Altonji, Elder, and Taber (2005) propose and Nunn and Wantchekon (2011) use a slightly different method assess potential bias. Let \(\hat{\beta}\) be the OLS estimate of \(\beta\) from the full regression (all covariates), and \(\hat{\beta}^{(s)}\) be the OLS estimate from a regression with no (or few) controls. Calculate \[ B = \frac{\hat{\beta}}{\hat{\beta}^{(s)} - \hat{\beta}} . \] The smaller \(\hat{\beta}^{(s)} - \hat{\beta}\), the less the regression is selected by selection on observables. This should be greater than one. The interpretation of \(B\) is that it is the multiplier that unobserved covariates would have to have in order to make the estimated effect equal to zero.

This coefficient stability argument makes some sense. If we think of observed covariates as a sample from the population of possible covariates, they provide information about the distribution of other unobserved covariates. But this sample isn’t random, and that can have perverse incentives:

If the researcher does a good job controlling for confounders, then the effect of future confounders may appear large.

If the researcher does a poor job controlling for confounders, then the effect of future confounders will appear minimal.

This depends on a pre-existing “good” model, but there’s no way to assess that. Oster (2016) adjusts this method to account for the \(R^2\) of the regression. If it explains a lot, there is less for omitted variables to do. However, the solution is complicated.

## 9.11 My Advice

Focus on one variable at a time (no all causes regression)

Control for as many pre-treatment covariates as you can

Check that you aren’t controlling for post-treatment variables

If you are only interested in the AME of the treatment, you can include it as a linear term.

It is more important to be flexible as the controls (while trading off bias and variance). You shouldn’t worry about discretizing continuous controls. It isn’t

*wrong*because they are continuous. It may or may not be useful for improving balance.Formally or informally check the balance and overlap of your regression.

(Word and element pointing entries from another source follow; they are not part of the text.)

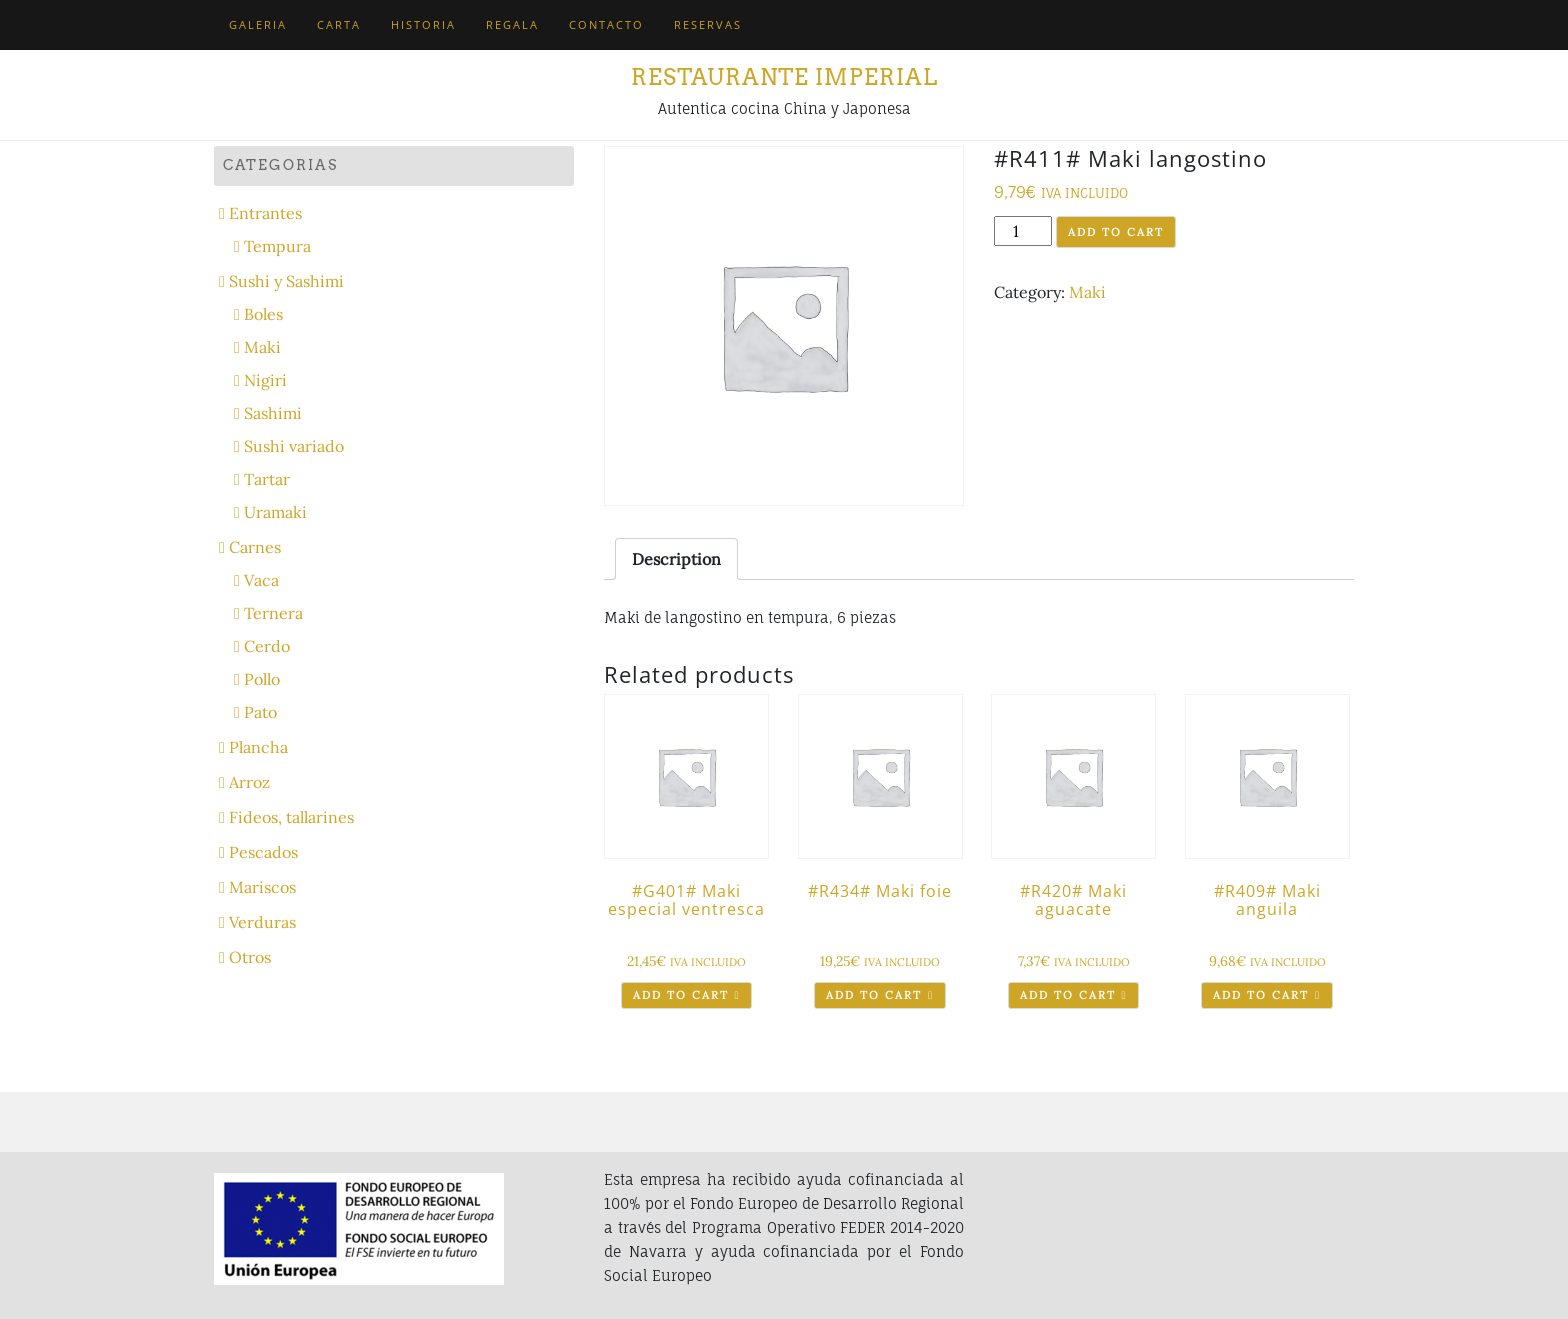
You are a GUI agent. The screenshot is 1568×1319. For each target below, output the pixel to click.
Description (676, 559)
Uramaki (275, 512)
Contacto (606, 24)
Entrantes (265, 213)
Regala (512, 24)
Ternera (273, 613)
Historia (423, 24)
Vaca (261, 580)
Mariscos (262, 887)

Use regression anatomy to understand how many effective number of observations you have … which observations have the most variation in the treatment after conditioning on the controls. These are the cases which are providing all the information about your inferences.

Use either a principled model selection method with regularization, and/or the OVB tests

Use a placebo test if possible

Use heteroskedasticity consistent (robust) standard errors; possible with autocorrelation or clustering adjustment.

Take the OLS model “seriously but not literally”. It is an approximation of the CEF, and under some assumptions it is a type of weighted average treatment effect. It does not “assume” or “require” that the effect is linear or homogeneous (though it works better in those situations).